Thoroughly investigate all firefighter fatalities, injuries, and near misses.
Even if your organization is uncomfortable with sharing information about a fatality, injury, or near-miss incident, it is a moral obligation to do so. Knowing what happened can prevent it from happening again.
Grant programs should support the implementation of safe practices and / or mandate safe practices as an eligibility requirement.
There is grant money available for you to begin implementing the initiatives. Grants should however, be tied to increasing safety measures. No safe practices / no grant.
National standards for emergency response policies and procedures should be developed and championed.
National Standards for emergency response policies and procedures should be developed. At the local level, departments may have to increase response times to “arrive alive.”
National protocols for response to violent incidents (including terrorism) should be developed and championed.

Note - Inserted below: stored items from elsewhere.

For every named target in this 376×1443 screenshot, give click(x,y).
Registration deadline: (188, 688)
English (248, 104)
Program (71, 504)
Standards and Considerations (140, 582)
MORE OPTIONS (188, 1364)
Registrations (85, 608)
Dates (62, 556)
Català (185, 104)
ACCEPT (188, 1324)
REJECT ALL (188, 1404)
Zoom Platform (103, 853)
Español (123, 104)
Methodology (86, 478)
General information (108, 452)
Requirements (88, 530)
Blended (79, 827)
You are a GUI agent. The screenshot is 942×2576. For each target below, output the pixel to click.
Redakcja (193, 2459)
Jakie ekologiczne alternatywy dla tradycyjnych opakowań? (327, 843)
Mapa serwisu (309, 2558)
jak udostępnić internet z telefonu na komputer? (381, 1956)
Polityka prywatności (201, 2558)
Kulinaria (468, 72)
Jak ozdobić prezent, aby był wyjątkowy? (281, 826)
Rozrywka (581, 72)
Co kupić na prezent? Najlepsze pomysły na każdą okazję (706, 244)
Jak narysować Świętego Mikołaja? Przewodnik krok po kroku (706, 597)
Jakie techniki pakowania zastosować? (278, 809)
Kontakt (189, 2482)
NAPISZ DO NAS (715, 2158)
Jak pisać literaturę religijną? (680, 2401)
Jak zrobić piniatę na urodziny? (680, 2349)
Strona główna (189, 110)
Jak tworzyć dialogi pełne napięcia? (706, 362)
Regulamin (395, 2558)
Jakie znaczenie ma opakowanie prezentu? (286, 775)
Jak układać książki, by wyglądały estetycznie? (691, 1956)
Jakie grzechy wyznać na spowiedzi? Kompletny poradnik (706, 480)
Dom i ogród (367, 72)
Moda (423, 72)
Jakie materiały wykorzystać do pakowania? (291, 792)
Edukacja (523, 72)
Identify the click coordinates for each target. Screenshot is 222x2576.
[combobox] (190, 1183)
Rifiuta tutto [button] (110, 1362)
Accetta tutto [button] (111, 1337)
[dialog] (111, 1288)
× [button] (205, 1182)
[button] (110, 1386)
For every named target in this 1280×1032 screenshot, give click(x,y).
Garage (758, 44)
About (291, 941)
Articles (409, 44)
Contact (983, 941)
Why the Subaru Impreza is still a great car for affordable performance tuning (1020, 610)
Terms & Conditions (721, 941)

Fire and EMS workers deserve to have policies which will reduce their exposure to all threats of violence.
Firefighters and their families must have access to counseling and psychological support
Firefighting is a high-risk occupation which, from time to time, can put the employee and his or her family under extreme stress. They deserve access to mental health care.
Public education must receive more resources and be championed as a critical fire and life safety program
Public Education is a responsibility of all fire service personnel. It should not be reserved for one week in October. Increased civilian awareness will decrease firefighter risks.
Advocacy must be strengthened for the enforcement of codes and the installation of home fire sprinklers
The widespread use of residential sprinklers will improve outcomes for civilians and decrease firefighter injuries and LODDs.
Safety must be a primary consideration in the design of apparatus and equipment.
Encourage your department to make “safety” the highest priority in equipment and apparatus purchases — as high as design and price.